I am in Antigua once again, ambling through the cobblestone streets choked with chicken bus exhaust, smiling and wishing folks good day in Spanish. Things are rough and completely lawless in many parts of Guatemala and arriving in Guatemala City at night was not my preference...I was a little nervous for the hour long cab ride into Antigua. But it proved uneventful and I arrived at Lucky and Jose´s before midnight. They greeted me with shouts from the balcony and then hugs in the street. Everything is much the way it was when I left here last in January. But the recent increase in violence (more violence in an already notoriously violent place), the political corruption and instability, the lack of any cohesive or effective law enforcement, loom as the perpetual back drop to life here...a reality that can pop-out and become bloodily manifest in an instant.
And I am not being dramatic here. I have heard many stories....first hand accounts. During my last trip a few months ago, my Spanish teacher attended two funerals within a month, two young friends lost. The first was a car accident...killed by a drunk driver. The second, a young woman driving home from Guatemala City, was shot in the head and left dead in her car in the middle of the road. The motive is still unknown as it did not appear to be a robbery and she had not been raped.

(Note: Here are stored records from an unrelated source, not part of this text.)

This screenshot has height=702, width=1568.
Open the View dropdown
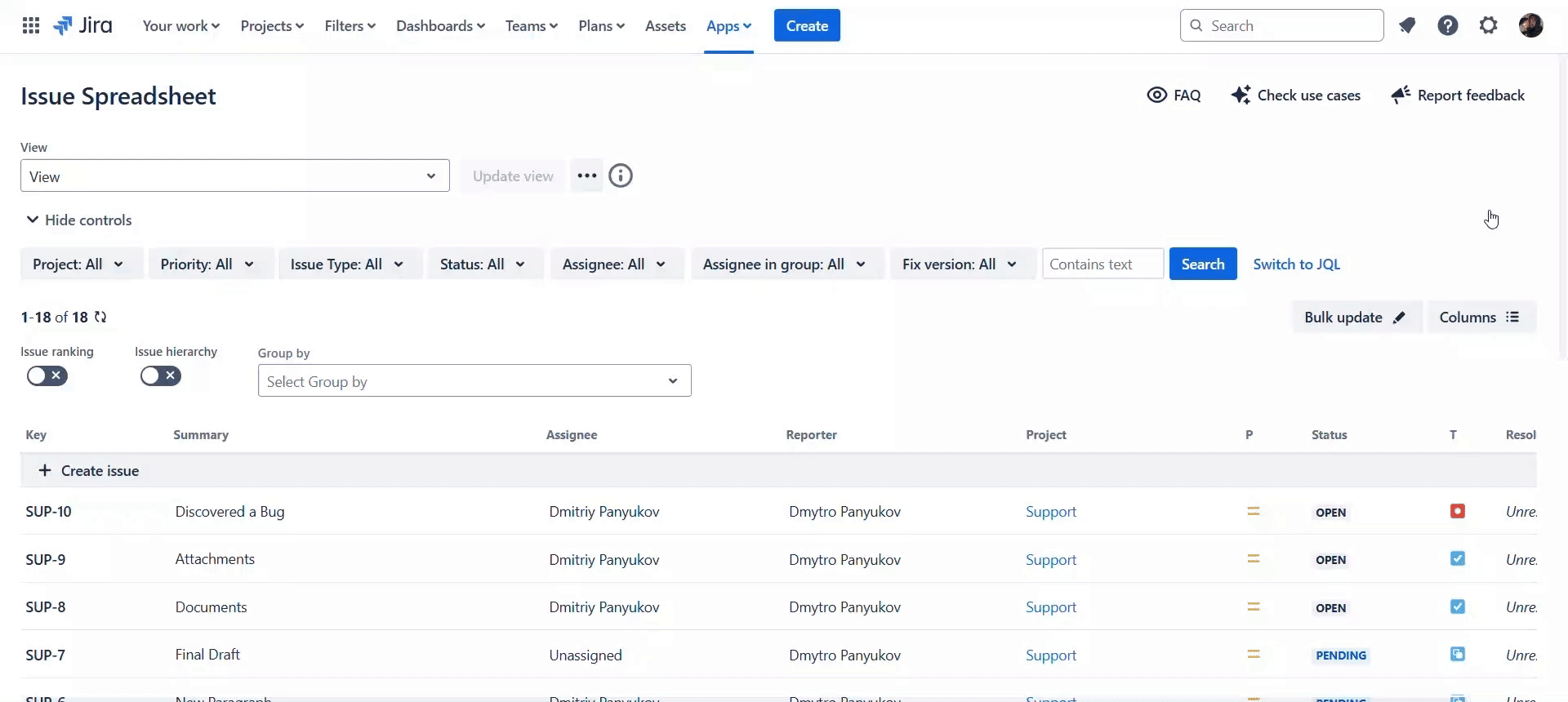tap(234, 176)
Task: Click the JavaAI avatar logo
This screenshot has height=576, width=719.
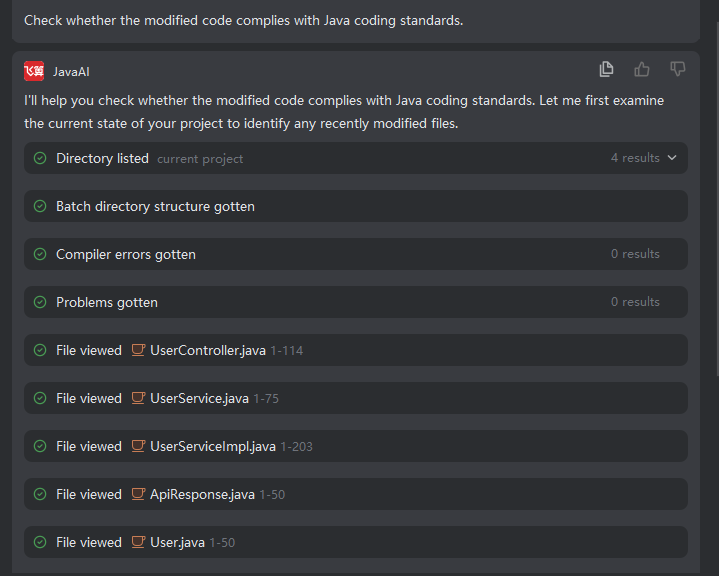Action: (34, 71)
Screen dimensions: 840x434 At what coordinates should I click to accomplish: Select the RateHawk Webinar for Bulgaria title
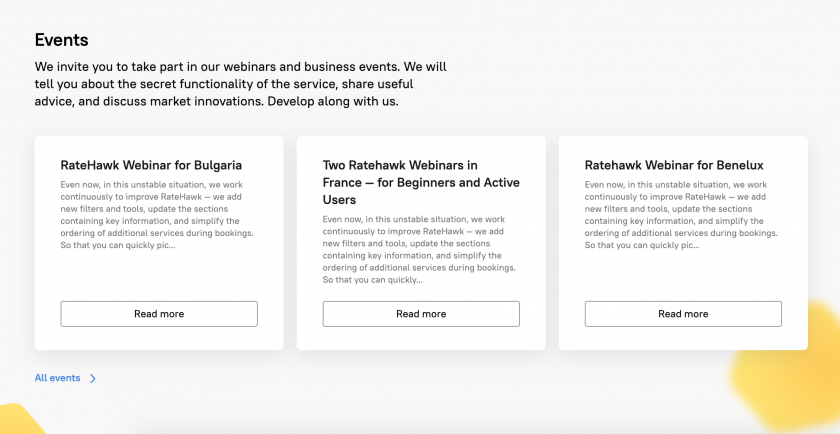tap(151, 164)

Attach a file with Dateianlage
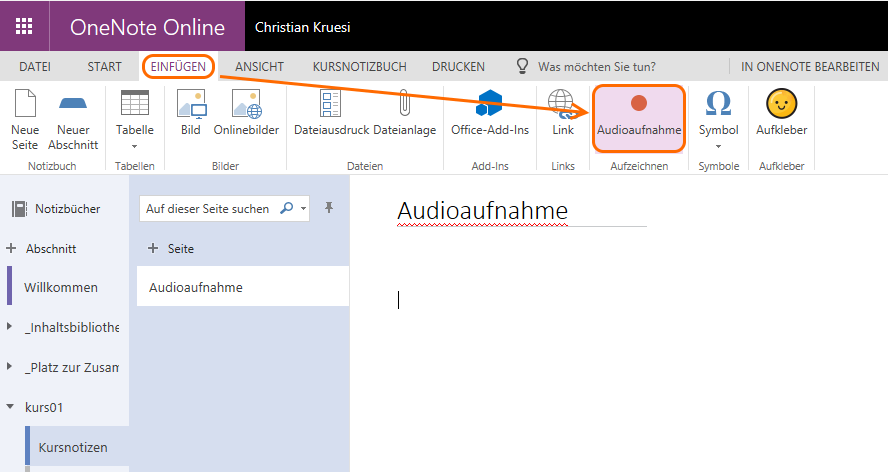coord(404,105)
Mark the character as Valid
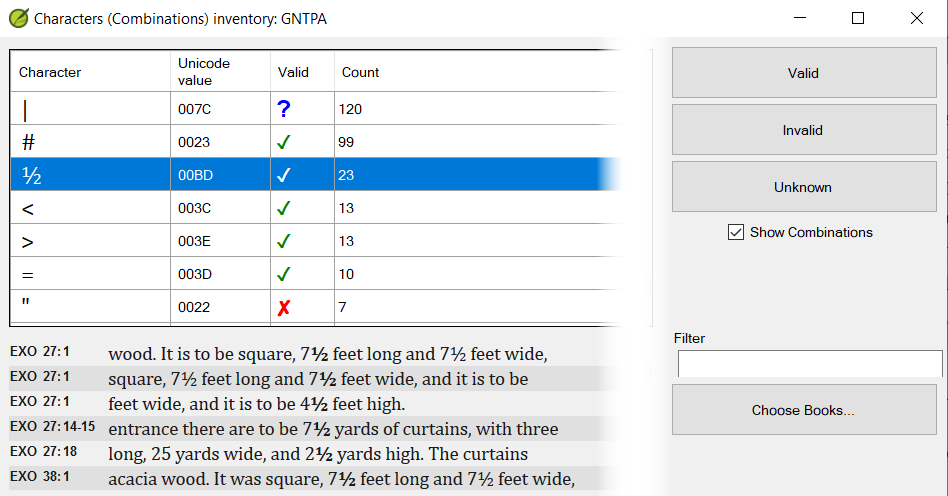 [803, 73]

Then there was a sweet Guatemalan bartender from No Se, who's girlfriend was suffering from Post Traumatic Stress Disorder (PTSD) after several men brandishing guns boarded their chicken bus and robbed everyone on board. Thankfully, no one was shot. And then there is another young man, a friend, whom I recently spoke with (he will remain un-named out of deference). He and I had many conversations during my last visit and we have kept in touch, chatting on facebook. But only recently did he share that both his parents were murdered when he was a toddler, part of the purging that was initiated in the early 1980s. You see, his parents were educated, his father a professor at a University in Guatemala City.
This reminded me of another friend's stories (again, I am being vague about the sources out of deference to my friends) about how, during the war, the military would board the chicken buses and search peoples things....if a book was found that person was yanked from the bus (and often disappeared or killed). Being educated, reading or being in possession of books...seditious according to the genocidal Guatemalan military.
And yet, although there are murderous gangs terrorizing the streets of Guatemala City, as my friend Mike noted in a recent email, "Here in Antigua we generally hear crickets." There is a peacefulness here, a predictability, a calm that one cannot imagine feeling in Guatemala City. And so I will amble the streets, sit in the cafes, read my books, and stay in a place of gratitude.